Data entries:
======
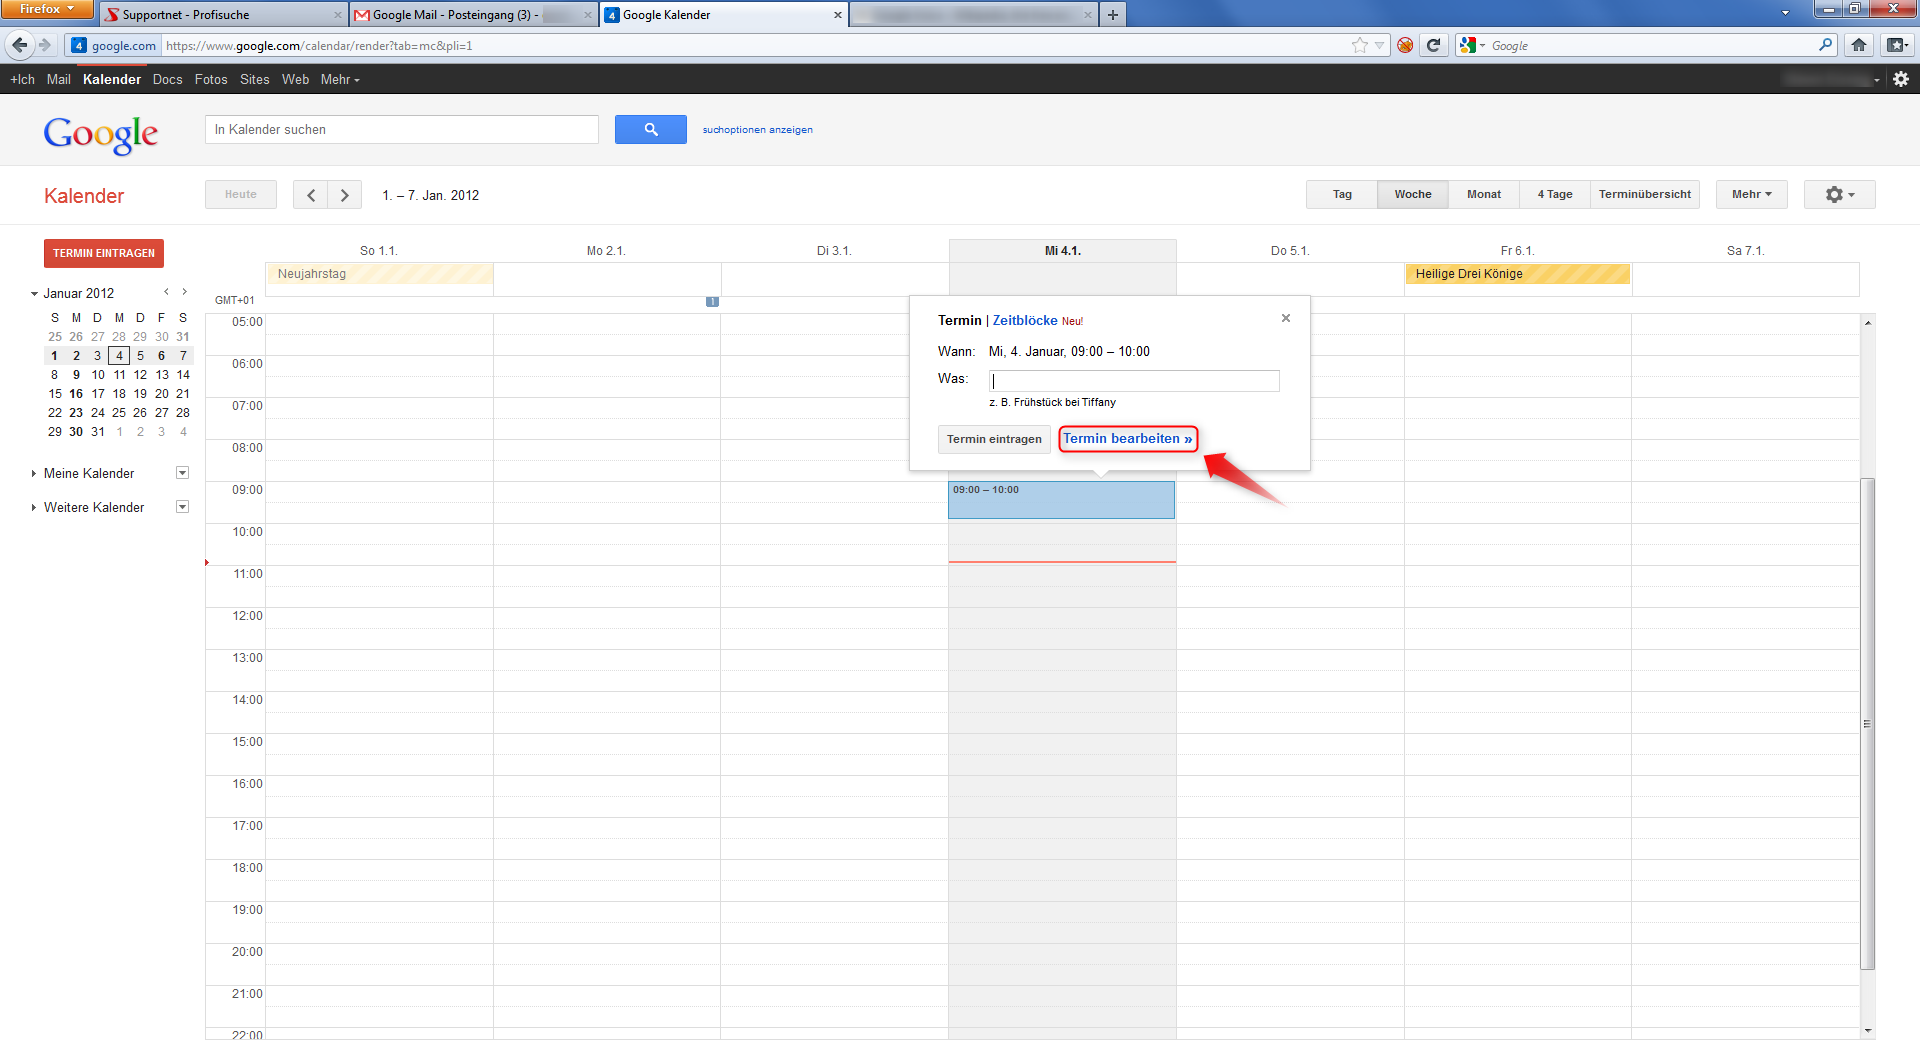Switch to the Zeitblöcke tab in the popup
Image resolution: width=1920 pixels, height=1040 pixels.
point(1024,320)
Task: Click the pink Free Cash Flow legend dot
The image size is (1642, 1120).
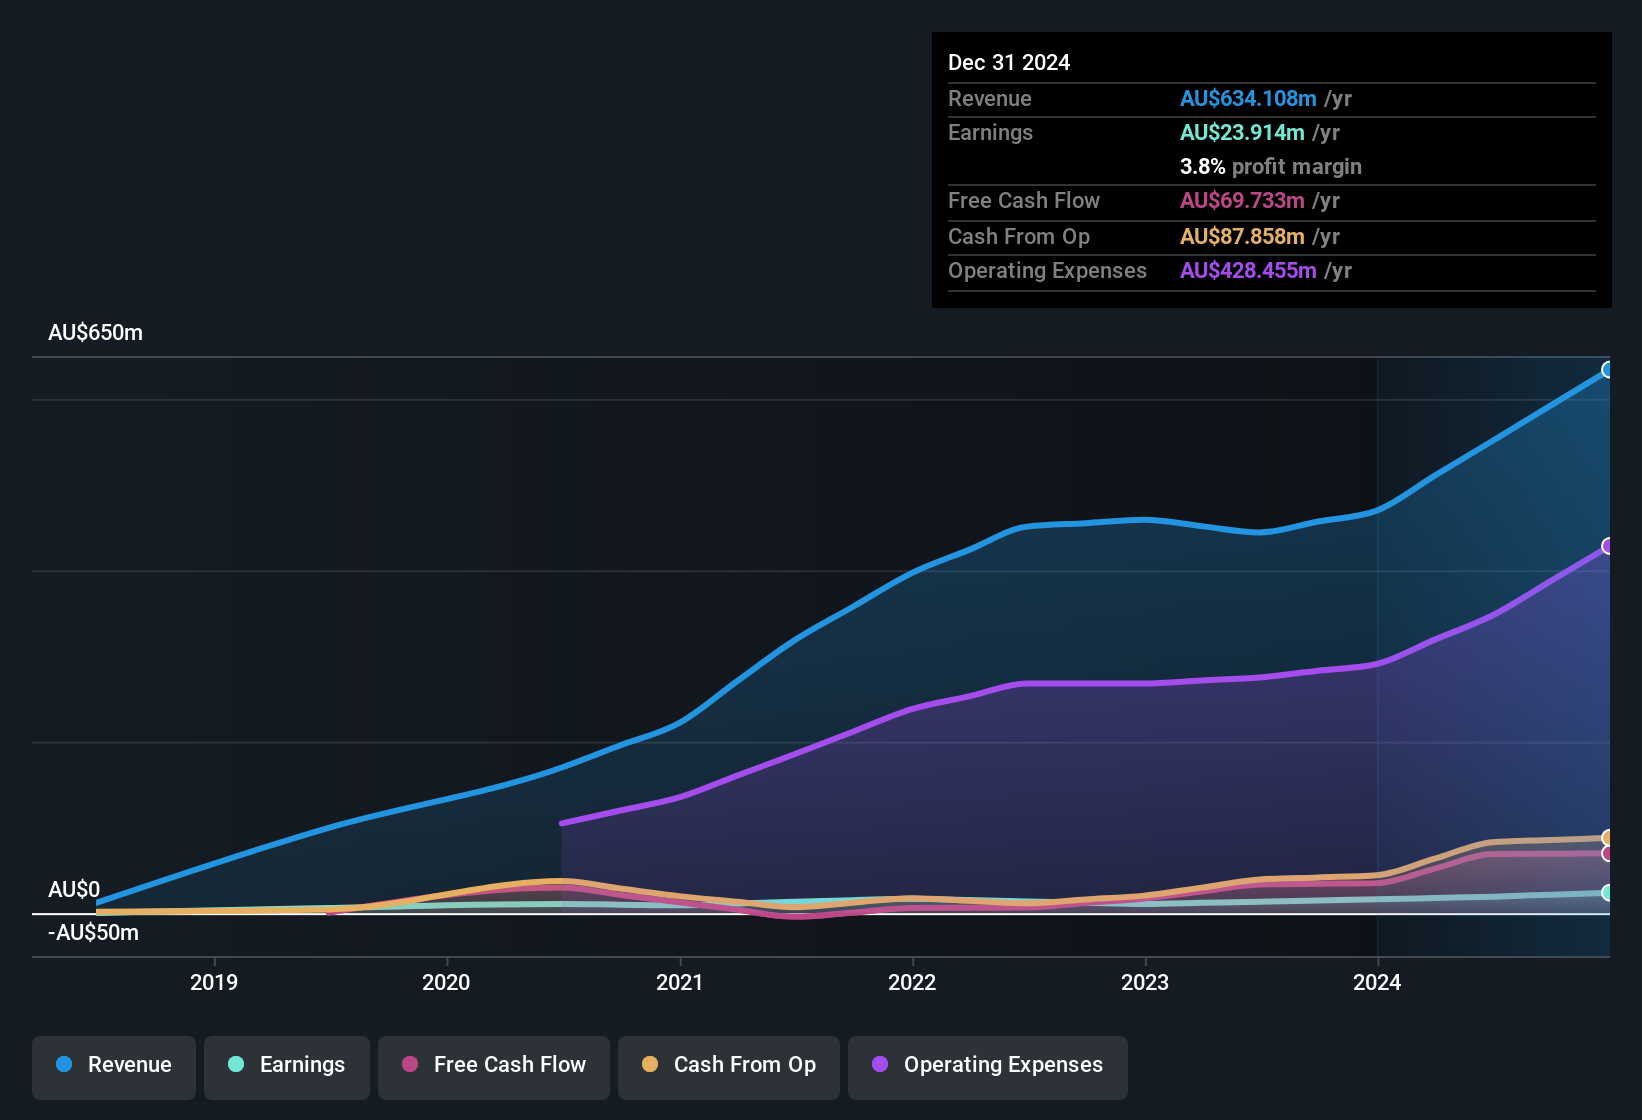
======
→ Exercise instructions: Leave every picture out and copy precisely the lines from the one containing "Task: Click the" through the last line of the data above, both ends included.

→ Response area:
Task: Click the pink Free Cash Flow legend dot
The image size is (1642, 1120).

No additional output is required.